Kellie - we did it slowly. I found things that he could have to replace the things that he liked the most. He used to love Tyson chicken nuggets - now we use Ians. Ore Ida is out, but Alexia fries are safe. Any candy by Surfsweet is safe (including gummy bears, sour gummy worms, jelly beans, etc). Any plain meat is safe. Any fruit or vegetable is safe. As far as supplements - he hasn't needed any. Calcium-fortified orange juice has as much calcium as a glass of milk! I've got a list of breakfasts, lunches and dinners he likes and I rotate them, if he can't have what the rest of the family is eating. It's become really easy.

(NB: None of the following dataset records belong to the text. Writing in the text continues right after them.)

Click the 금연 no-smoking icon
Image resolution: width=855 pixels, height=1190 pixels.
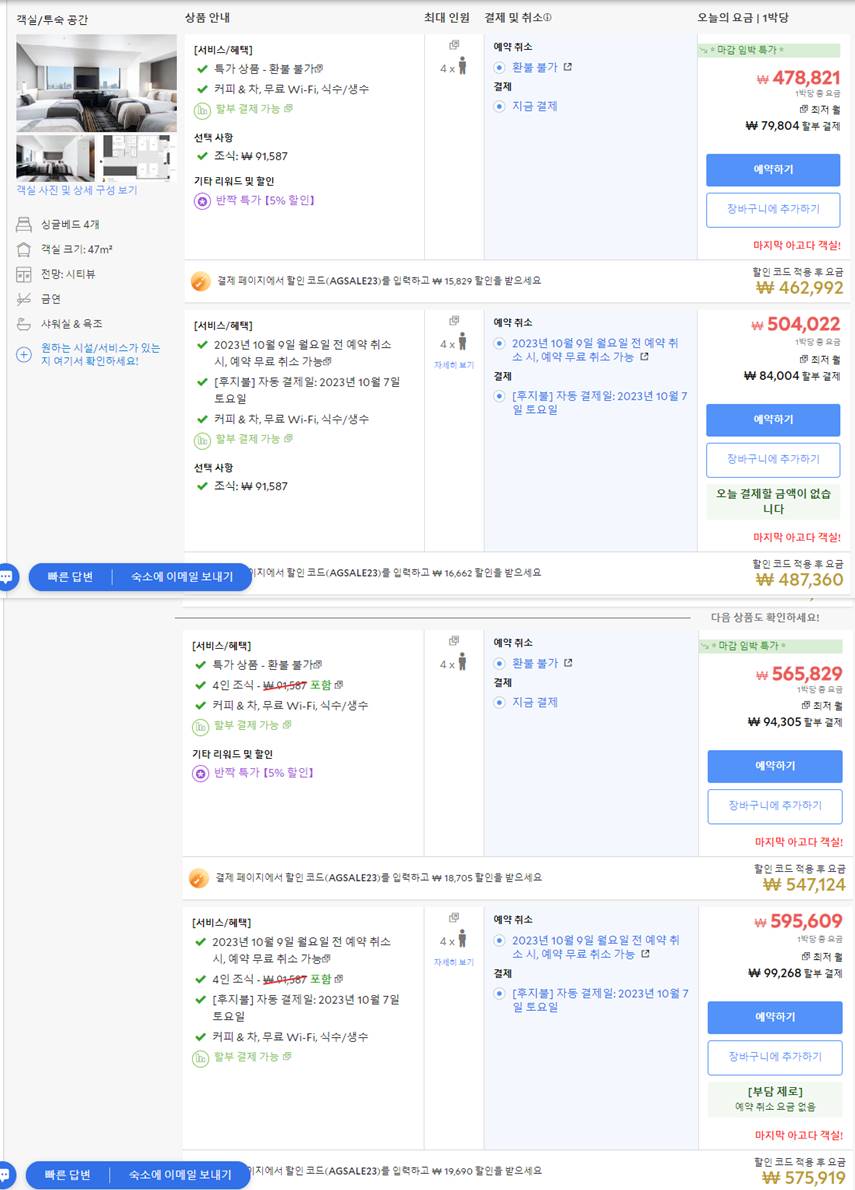[x=23, y=299]
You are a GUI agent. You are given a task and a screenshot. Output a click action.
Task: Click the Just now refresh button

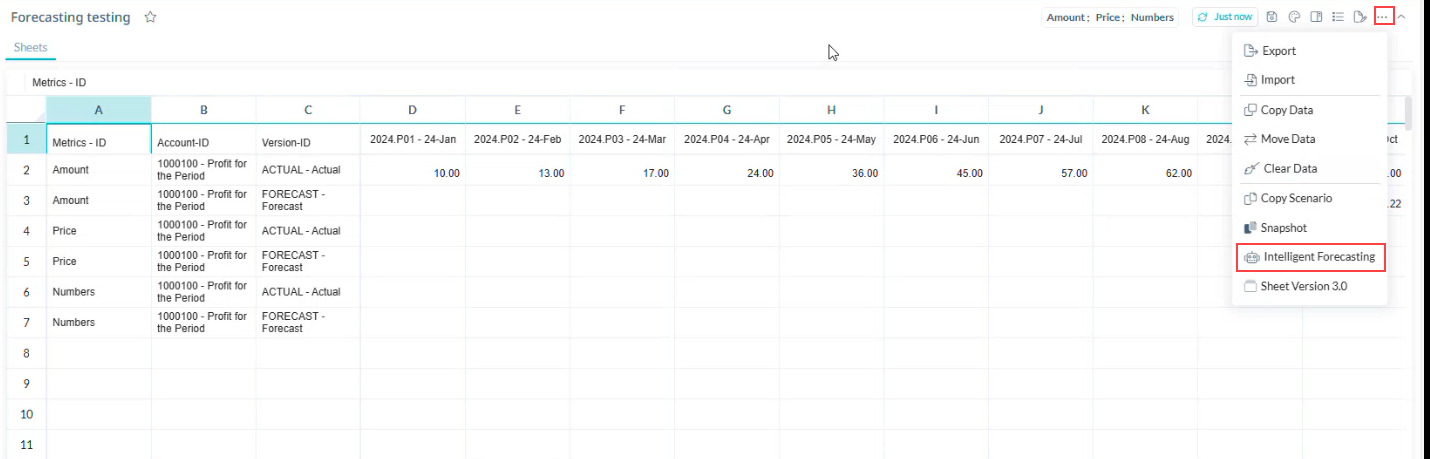(1224, 17)
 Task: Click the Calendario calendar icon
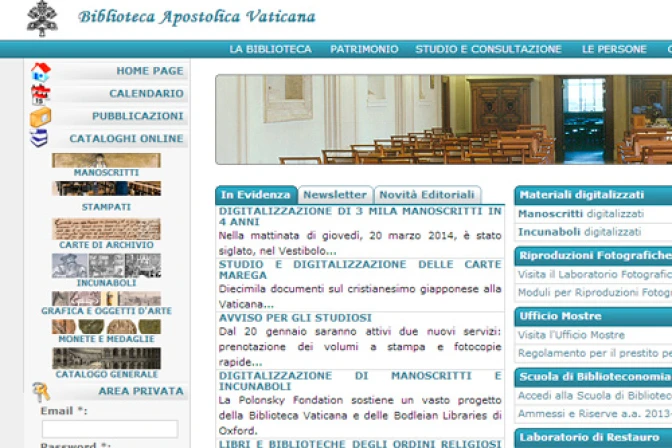coord(40,94)
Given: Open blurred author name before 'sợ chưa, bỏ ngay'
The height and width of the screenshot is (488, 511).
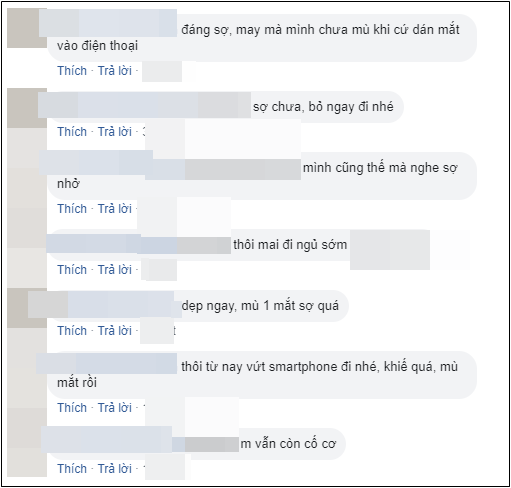Looking at the screenshot, I should pos(144,105).
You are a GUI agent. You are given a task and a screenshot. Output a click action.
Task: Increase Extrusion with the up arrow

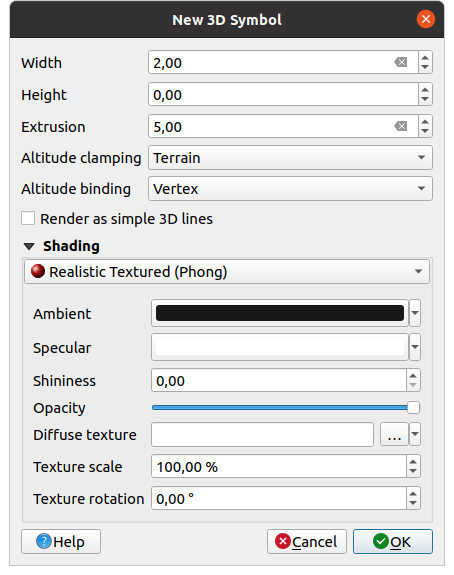coord(425,122)
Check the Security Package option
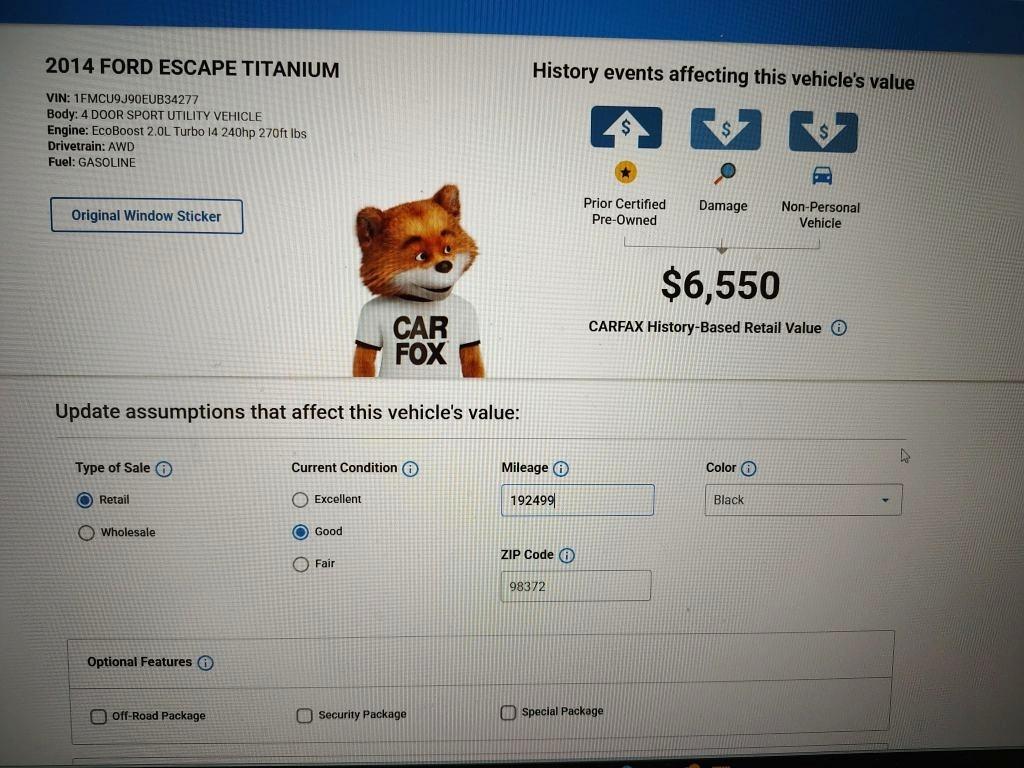The image size is (1024, 768). click(x=304, y=715)
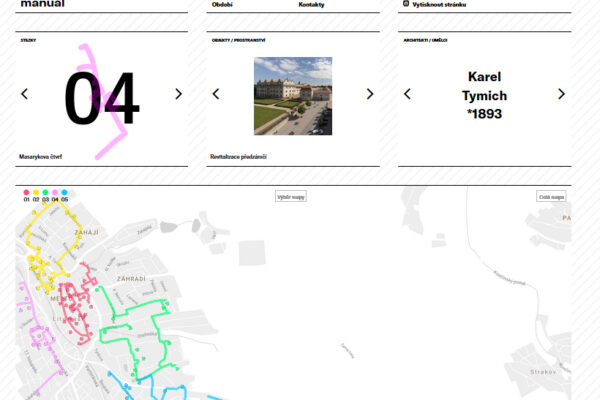Open the Období menu item
This screenshot has height=400, width=600.
pyautogui.click(x=222, y=4)
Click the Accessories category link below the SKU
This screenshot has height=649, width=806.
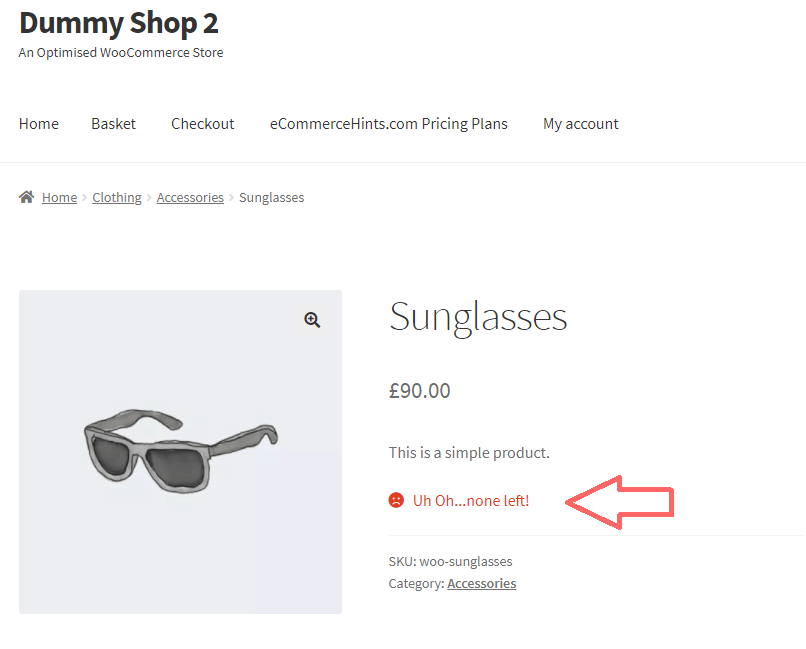click(481, 583)
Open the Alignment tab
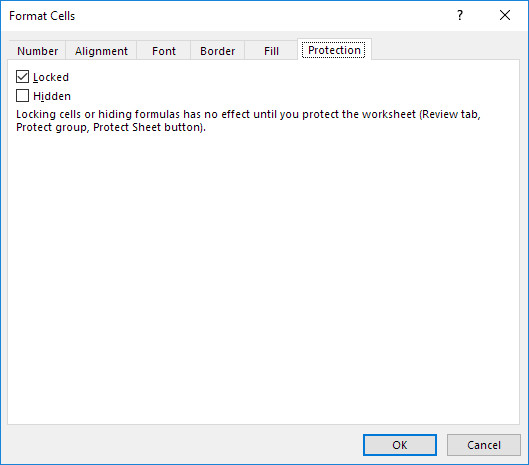This screenshot has width=529, height=465. [x=101, y=51]
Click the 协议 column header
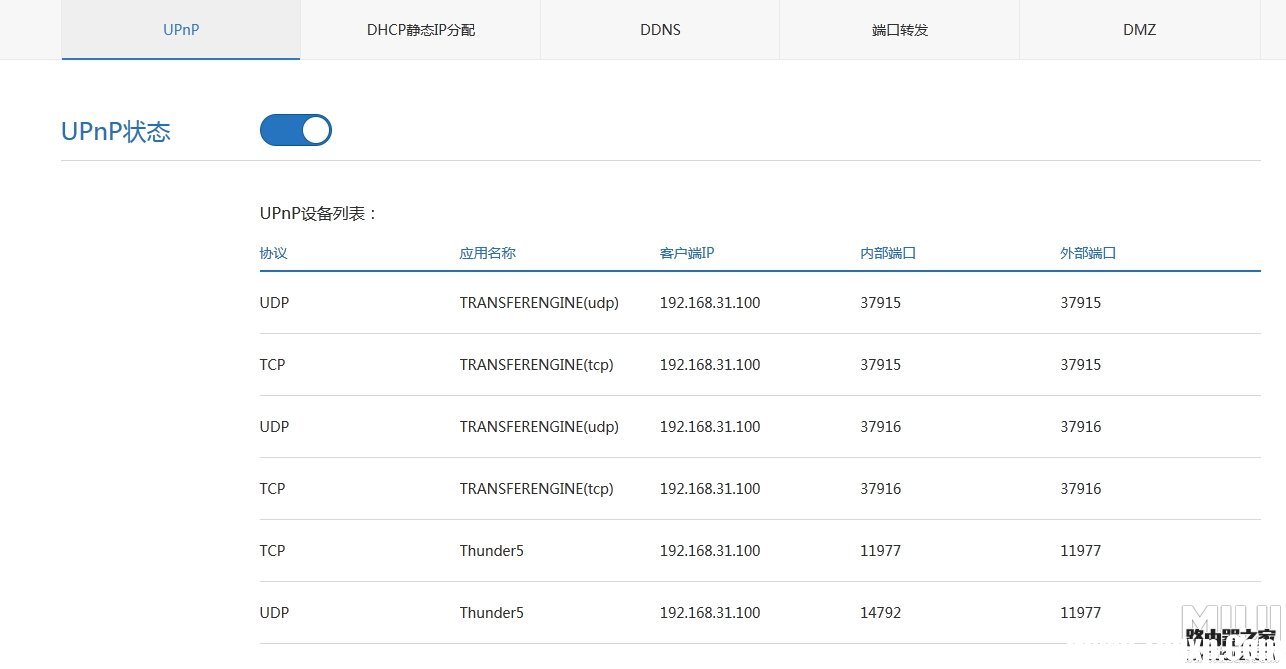Image resolution: width=1286 pixels, height=669 pixels. 273,253
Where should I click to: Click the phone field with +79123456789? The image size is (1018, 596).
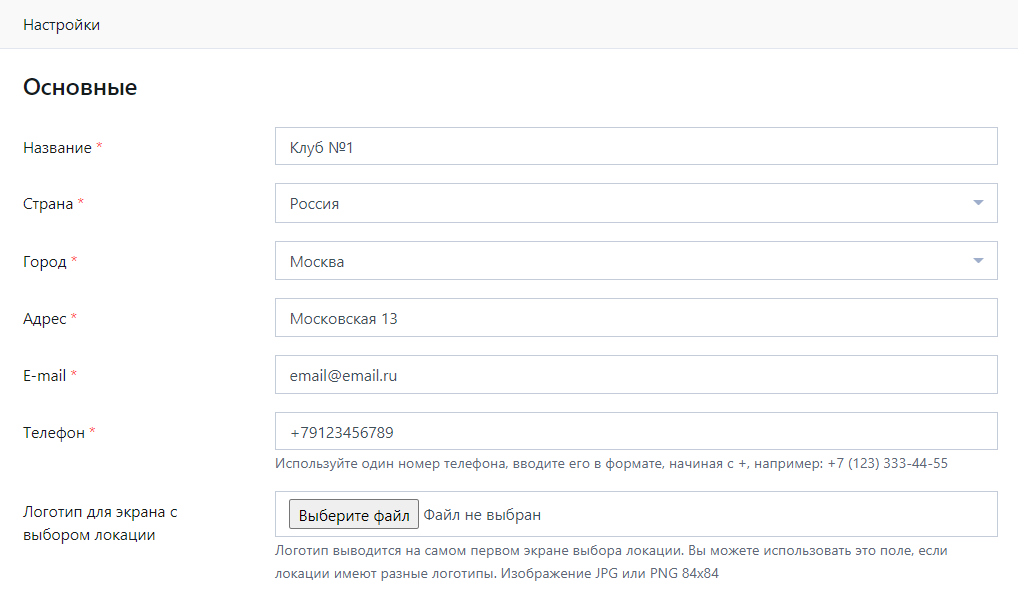636,432
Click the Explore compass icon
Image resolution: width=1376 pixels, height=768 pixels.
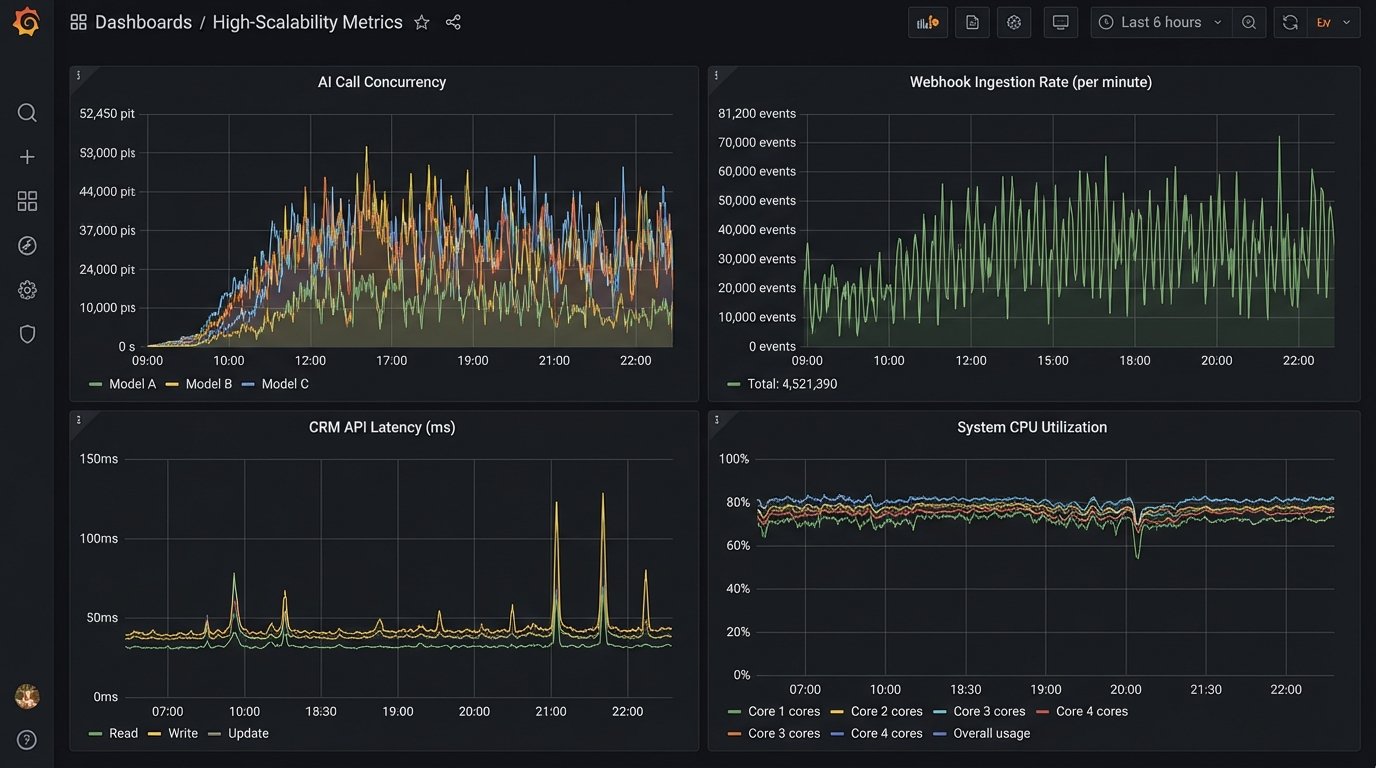27,245
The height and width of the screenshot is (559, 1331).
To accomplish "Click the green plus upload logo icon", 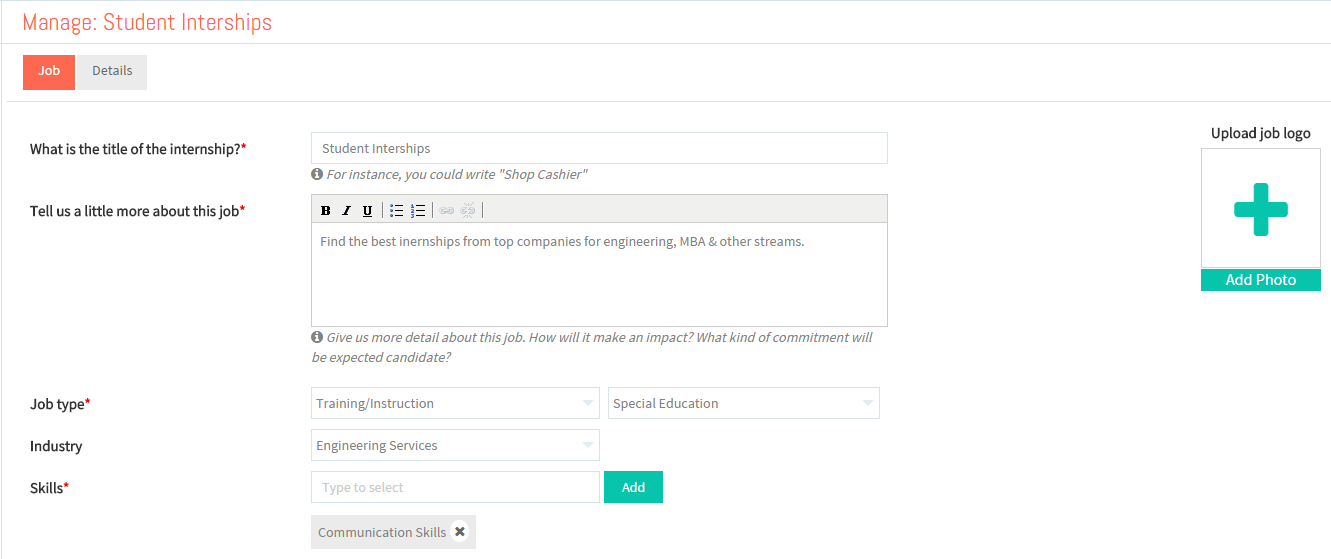I will (x=1261, y=210).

Start slow. Feingold was easiest for us - no artificials. The we went CF about 6 weeks later. About 4 weeks after that, I was able to remove all gluten and soy. I slowly made changes tho....if I found one new thing he liked, then I would eliminate one of his other snacks that contained gluten or casein. We slowly did this - over time you eventually just have a new list of things he can have that are safe. A lot of things were duds, but we also had a lot of new favorites as well.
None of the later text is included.